What the exercise asks — The data is to be repeated exactly, with the images removed.

Data excerpts —

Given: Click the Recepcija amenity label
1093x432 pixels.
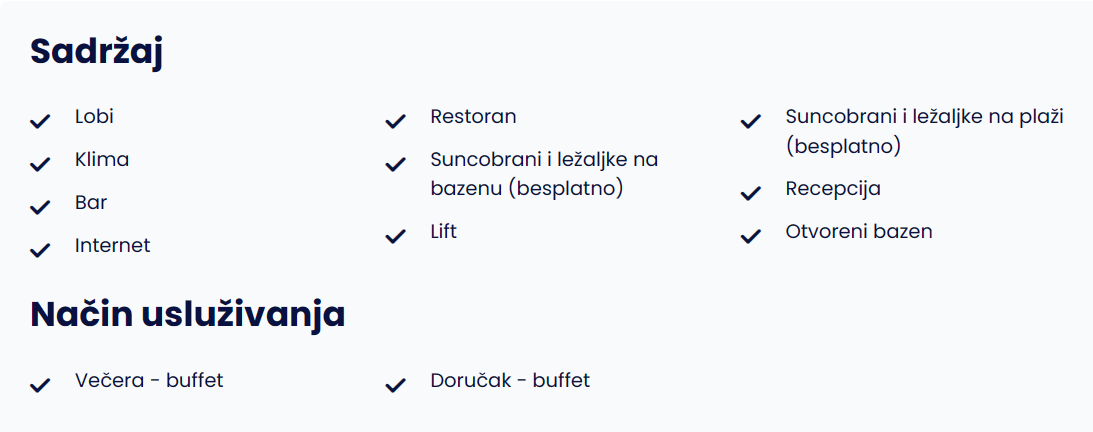Looking at the screenshot, I should tap(833, 189).
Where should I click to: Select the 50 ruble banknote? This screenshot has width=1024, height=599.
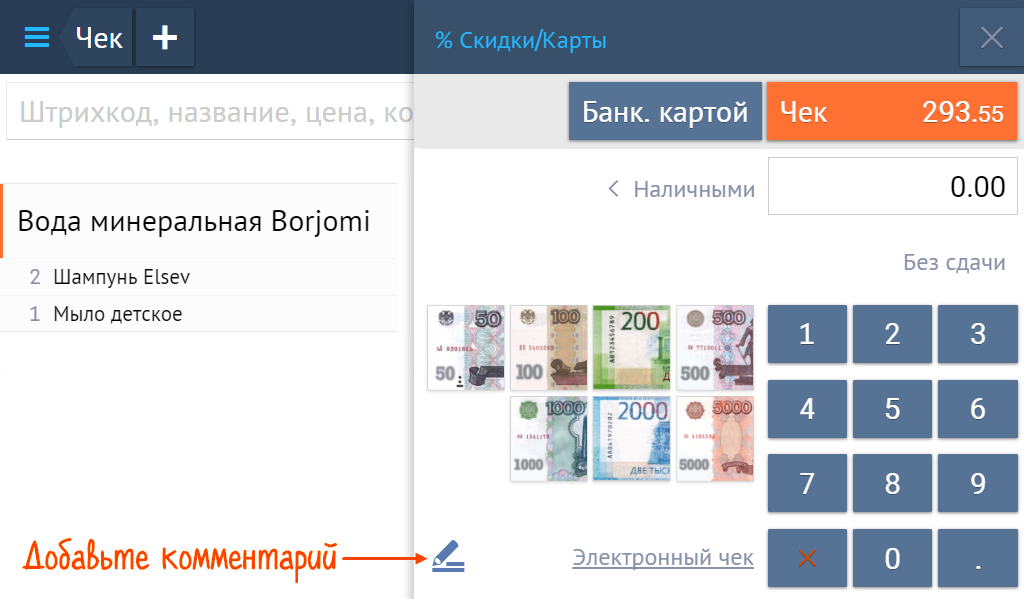466,347
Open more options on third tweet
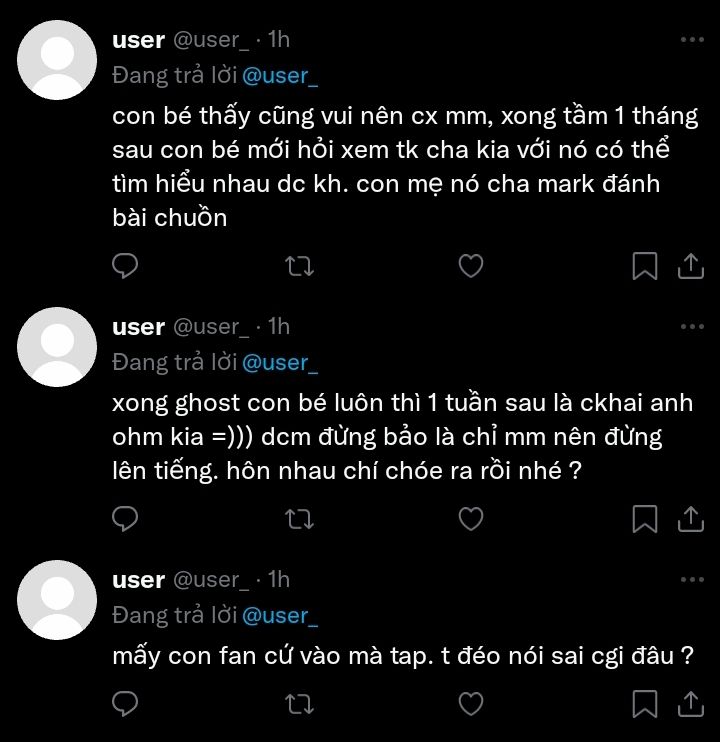 (691, 579)
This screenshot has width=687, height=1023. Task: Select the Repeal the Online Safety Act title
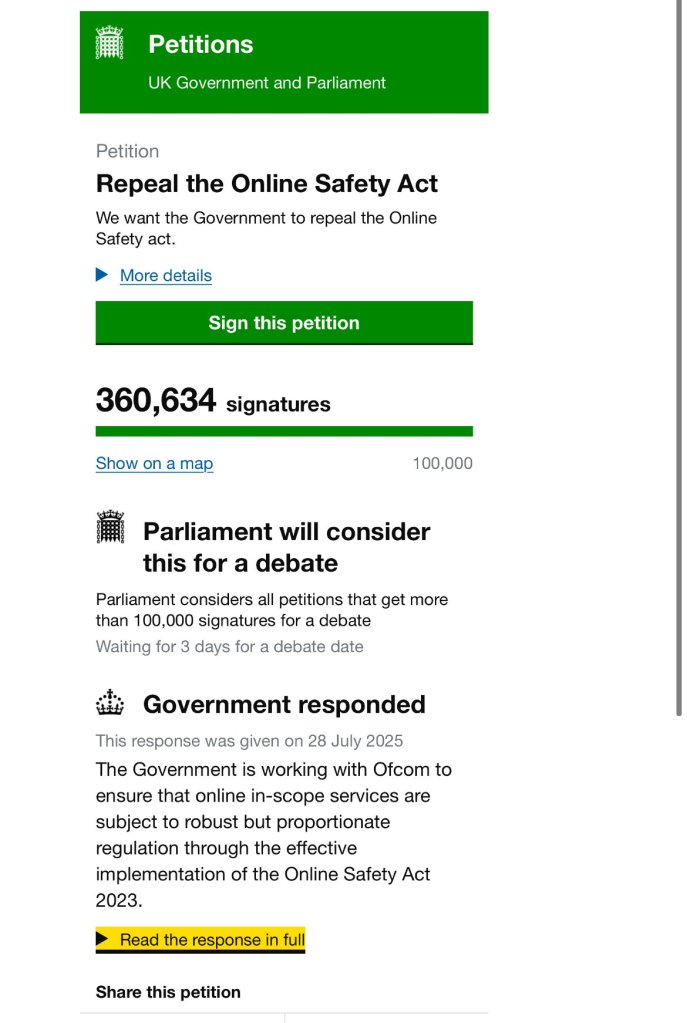[267, 184]
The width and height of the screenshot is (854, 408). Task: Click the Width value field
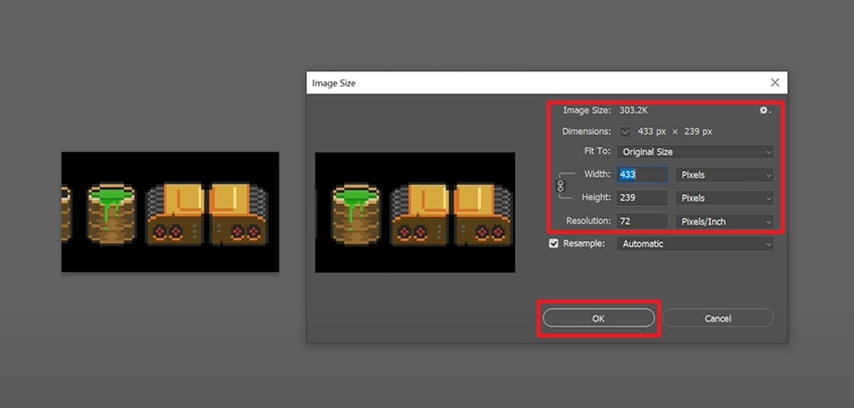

Exercise response —
Given: Click the Recepcija amenity label
1093x432 pixels.
Looking at the screenshot, I should tap(833, 189).
Where should I click to: Select the 50 ruble banknote? This screenshot has width=1024, height=599.
466,347
Open more options on third tweet
 (691, 579)
This screenshot has width=687, height=1023. Task: Select the Repeal the Online Safety Act title
[267, 184]
The width and height of the screenshot is (854, 408). Task: Click the Width value field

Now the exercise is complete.